The American Bar Foundation in Chicago, where I have the good fortune to work, has provided me with generous support and a convivial environment in which to write. Bryant Garth, director of the ABF, has encouraged my interests and projects, supplied wise insights into the academic world, and supported my career in important ways. My ABF colleagues have created an academic community that is without peer; I look forward to resuming my participation in the lively conversations at bagel time. I especially thank Carol Nielsen and Roz Caldwell of the ABF support staff for their efficiency and dedication.
I would be remiss if I did not acknowledge the members of my dissertation committee who did so much to shape the books eventual direction. The topic was originally the idea of Morton Rothstein; his continued friendship and support over the years keep me in his debt. Jim Gregory and Martin Shapiro raised questions that I am still thinking about years later. My adviser, Harry Scheiber, has supplied advice, criticism, and mentoring over the years; I am proud to count myself among his students.
The manuscript began the arduous process of becoming a book under the steady guidance of Thomas Green, co-editor of the Studies in Legal History Series. Very early on Tom expressed interest in publishing my book and waited patiently as I thought through the conceptual and historical issues he challenged me to address.
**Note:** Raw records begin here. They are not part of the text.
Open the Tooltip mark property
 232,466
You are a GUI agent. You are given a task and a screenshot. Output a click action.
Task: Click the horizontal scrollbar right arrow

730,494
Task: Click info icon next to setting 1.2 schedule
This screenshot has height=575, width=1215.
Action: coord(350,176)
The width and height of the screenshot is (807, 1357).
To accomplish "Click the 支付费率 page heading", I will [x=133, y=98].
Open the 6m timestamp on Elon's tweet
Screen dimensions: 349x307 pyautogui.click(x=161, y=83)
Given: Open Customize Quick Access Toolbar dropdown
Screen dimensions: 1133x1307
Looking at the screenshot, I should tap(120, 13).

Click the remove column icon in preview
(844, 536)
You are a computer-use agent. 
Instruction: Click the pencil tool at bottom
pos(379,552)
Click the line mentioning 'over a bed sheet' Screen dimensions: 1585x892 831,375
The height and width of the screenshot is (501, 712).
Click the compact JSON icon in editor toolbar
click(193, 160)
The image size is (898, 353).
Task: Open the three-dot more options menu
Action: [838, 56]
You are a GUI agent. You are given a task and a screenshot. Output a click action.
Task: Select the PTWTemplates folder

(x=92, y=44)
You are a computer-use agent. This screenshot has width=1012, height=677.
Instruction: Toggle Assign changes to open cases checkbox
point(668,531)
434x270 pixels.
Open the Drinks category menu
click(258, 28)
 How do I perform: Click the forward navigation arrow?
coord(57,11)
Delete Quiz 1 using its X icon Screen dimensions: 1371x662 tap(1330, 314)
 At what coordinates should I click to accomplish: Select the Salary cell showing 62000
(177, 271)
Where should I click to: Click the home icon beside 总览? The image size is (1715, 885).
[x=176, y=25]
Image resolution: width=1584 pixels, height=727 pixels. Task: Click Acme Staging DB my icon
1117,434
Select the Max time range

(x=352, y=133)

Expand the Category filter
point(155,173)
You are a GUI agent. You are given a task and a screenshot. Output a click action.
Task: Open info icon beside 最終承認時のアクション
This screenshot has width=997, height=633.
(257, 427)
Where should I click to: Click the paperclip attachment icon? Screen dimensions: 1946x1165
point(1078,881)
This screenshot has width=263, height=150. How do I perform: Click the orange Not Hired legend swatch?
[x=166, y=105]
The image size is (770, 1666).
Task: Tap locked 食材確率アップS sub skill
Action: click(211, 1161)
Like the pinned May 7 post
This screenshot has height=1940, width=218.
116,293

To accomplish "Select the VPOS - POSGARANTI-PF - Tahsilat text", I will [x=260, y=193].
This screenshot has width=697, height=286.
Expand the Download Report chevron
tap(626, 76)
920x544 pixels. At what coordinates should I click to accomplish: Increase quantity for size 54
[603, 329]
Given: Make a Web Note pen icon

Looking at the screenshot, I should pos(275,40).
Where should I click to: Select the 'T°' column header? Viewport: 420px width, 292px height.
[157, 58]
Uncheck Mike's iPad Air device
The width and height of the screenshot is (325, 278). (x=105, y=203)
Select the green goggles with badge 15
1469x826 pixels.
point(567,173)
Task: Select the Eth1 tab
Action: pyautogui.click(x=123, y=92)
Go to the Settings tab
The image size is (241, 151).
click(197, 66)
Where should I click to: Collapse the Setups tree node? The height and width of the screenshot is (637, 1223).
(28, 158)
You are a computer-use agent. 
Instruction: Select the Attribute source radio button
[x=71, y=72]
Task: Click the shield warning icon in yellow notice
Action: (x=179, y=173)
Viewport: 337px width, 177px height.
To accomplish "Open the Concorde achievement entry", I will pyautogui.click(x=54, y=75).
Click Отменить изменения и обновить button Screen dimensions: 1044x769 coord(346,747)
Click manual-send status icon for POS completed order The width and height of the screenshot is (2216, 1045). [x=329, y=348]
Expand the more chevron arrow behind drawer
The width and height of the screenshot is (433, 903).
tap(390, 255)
When Dirk Hartog joined the editorial team, he spent hours talking with me about the books possibilities and shepherded the manuscript through formal review. Comments from the outside reviewer, Dan Rodgers, helped me to sharpen the focus of the first part of the book. Lewis Bateman of the University of North Carolina Press has been unstinting in his enthusiasm for the book; I have benefited from his many years of editorial experience and his vantage on the profession.
I imposed on many friends and colleagues to read chapter and manuscript drafts. My thanks to Ann Fidler, David Hounshell, Laura Kalman, David Morrison, Janice Okoomian, John Sayer, Art Stinchcombe, Christopher Tomlins, and Barbara Leibhardt Wester for their close readings and vital help. I wish as well to acknowledge the contribution of participants at seminars where I have presented parts of the book: the Five College Social History Seminar at Smith College; the Boston University Law School Legal History Seminar; the Legal History Workshop sponsored by the Center for Comparative Legal History at the University of Chicago; the Law, Deviance, and Society Research Colloquium of the Department of Sociology, University of Wisconsin, Madison; and the Economic History Workshop at Northwestern University.